The mesothoracic wing is entirely membranous, completely transparent and colourless, or bearing zonal pigmentation useful for recognition. Its surface is divided into three regions: the most developed is the alar region, supported by robust wing veins; posteriorly is the anal region; and, finally, in the rear section-proximal, there is an expanded lobiform alula. The alula also termed the axillary lobe is a broad lobe at the proximal posterior margin of the wing stalk. It is continuous with the upper calypter and distally it is separated from the wing by an indentation called the alular incision. Aluli are a newly acquired feature of the Diptera and aluli are usually absent or poorly developed in the Nematocera but present and relatively large in the Brachycera. In higher Diptera between the alula and the thorax is the upper calyptra, also the tegula. The calyptra are just below the junction of the wing with the thorax and are part of the axillary membrane of the wings of some Diptera – the two basal lobes are called the calypteres. The proximal lobe is called the lower calypter. It arises from the furrow between the scutellum and the postnotum as a narrow, membranous ligament and ends where the more distal lobe, termed the upper calypter, folds sharply over it. The upper calypter is usually larger than the lower calypter, but in some groups, the lower calypter is larger than the upper one. The calyptral fringe is a fringe of hairs along the posterior margin of each calypter. The tegula is the most proximal plate at the base of the costal margin. Next to it is the basicosta.

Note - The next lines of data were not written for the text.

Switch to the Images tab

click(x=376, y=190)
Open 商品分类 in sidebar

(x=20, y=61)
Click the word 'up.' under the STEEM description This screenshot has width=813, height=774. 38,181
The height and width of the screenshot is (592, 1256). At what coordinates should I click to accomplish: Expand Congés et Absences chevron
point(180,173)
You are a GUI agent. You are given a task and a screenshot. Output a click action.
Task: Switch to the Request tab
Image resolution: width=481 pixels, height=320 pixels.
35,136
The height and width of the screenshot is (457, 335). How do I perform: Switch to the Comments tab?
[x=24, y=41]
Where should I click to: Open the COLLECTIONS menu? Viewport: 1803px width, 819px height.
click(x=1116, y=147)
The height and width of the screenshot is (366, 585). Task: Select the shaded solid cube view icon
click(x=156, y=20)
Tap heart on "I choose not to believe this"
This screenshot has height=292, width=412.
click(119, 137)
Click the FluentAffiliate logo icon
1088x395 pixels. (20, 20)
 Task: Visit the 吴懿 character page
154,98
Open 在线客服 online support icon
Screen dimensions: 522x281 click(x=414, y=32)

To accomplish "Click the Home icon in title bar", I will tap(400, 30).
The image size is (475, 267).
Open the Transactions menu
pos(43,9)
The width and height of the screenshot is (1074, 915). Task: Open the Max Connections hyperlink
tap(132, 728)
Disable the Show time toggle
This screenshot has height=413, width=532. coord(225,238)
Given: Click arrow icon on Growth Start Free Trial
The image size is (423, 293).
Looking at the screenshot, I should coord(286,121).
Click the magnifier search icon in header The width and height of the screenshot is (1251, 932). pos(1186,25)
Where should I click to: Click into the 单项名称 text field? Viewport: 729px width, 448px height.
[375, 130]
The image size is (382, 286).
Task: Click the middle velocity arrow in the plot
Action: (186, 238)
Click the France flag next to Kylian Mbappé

The system of venation is simplified but is representative of the Comstock–Needham system, which was conceived in the late nineteenth century to define precisely the terminology of the wing morphology of insects. In Diptera are the wing-veins are costa, subcosta, radial, medial and cubital. In addition, there are two anal veins, of which the second, also called the axillary, separates the anal region from the alula. The details of the wing veins, the transverse veins and the shape of the cells, are important characteristics for determining taxonomic groups including at species level.